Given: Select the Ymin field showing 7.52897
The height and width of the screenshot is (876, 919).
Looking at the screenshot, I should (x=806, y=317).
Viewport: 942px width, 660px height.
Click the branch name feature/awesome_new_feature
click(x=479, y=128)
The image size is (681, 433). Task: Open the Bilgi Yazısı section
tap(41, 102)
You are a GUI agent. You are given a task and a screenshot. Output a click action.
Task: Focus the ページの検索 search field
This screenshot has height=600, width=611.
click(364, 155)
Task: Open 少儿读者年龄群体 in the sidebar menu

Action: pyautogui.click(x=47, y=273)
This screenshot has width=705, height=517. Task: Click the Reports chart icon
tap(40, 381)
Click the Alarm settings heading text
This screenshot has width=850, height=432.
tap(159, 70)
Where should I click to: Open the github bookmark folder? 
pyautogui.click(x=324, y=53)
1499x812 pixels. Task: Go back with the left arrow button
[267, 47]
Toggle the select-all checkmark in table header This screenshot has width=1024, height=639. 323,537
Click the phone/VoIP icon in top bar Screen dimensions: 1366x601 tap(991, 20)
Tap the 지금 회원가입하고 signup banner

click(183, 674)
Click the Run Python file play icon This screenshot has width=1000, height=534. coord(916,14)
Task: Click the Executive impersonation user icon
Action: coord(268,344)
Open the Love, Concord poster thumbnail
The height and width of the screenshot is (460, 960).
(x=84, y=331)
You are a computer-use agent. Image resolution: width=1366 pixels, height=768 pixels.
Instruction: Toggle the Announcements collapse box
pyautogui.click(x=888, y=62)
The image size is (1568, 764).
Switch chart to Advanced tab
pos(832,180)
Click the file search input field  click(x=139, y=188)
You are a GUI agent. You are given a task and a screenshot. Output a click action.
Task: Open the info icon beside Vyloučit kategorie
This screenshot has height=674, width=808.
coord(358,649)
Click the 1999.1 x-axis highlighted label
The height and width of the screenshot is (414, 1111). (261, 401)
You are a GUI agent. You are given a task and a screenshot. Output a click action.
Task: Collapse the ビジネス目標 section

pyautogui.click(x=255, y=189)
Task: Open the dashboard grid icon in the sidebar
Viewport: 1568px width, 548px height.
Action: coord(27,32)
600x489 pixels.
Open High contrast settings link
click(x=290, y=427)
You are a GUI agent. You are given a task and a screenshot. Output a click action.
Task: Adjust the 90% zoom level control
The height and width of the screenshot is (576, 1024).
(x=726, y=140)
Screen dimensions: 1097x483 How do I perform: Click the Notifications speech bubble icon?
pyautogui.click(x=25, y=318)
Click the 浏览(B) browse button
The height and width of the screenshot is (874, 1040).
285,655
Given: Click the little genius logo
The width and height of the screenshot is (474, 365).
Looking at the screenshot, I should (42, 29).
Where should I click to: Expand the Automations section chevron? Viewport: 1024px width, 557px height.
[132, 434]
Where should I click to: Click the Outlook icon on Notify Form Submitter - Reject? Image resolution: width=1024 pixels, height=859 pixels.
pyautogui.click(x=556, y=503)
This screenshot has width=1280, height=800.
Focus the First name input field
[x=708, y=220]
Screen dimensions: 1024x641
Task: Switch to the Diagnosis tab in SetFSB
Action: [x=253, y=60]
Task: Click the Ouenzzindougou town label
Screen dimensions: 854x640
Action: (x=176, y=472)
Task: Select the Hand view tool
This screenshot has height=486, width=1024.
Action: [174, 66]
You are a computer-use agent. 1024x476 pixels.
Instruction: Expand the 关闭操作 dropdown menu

About this exercise: What you return must be an exact retyping of the lines above starting at the line with "Where should I click to: Expand" and ending at the line with "You are a computer-use agent. 1024x476", and nothing besides.

Written response:
Where should I click to: Expand the Automations section chevron? Viewport: 1024px width, 557px height.
[132, 434]
Where should I click to: Click the Outlook icon on Notify Form Submitter - Reject? Image resolution: width=1024 pixels, height=859 pixels.
pyautogui.click(x=556, y=503)
This screenshot has width=1280, height=800.
Focus the First name input field
[x=708, y=220]
Screen dimensions: 1024x641
Task: Switch to the Diagnosis tab in SetFSB
Action: [x=253, y=60]
Task: Click the Ouenzzindougou town label
Screen dimensions: 854x640
Action: (x=176, y=472)
Task: Select the Hand view tool
This screenshot has height=486, width=1024.
Action: [174, 66]
You are a computer-use agent. 1024x476 pixels.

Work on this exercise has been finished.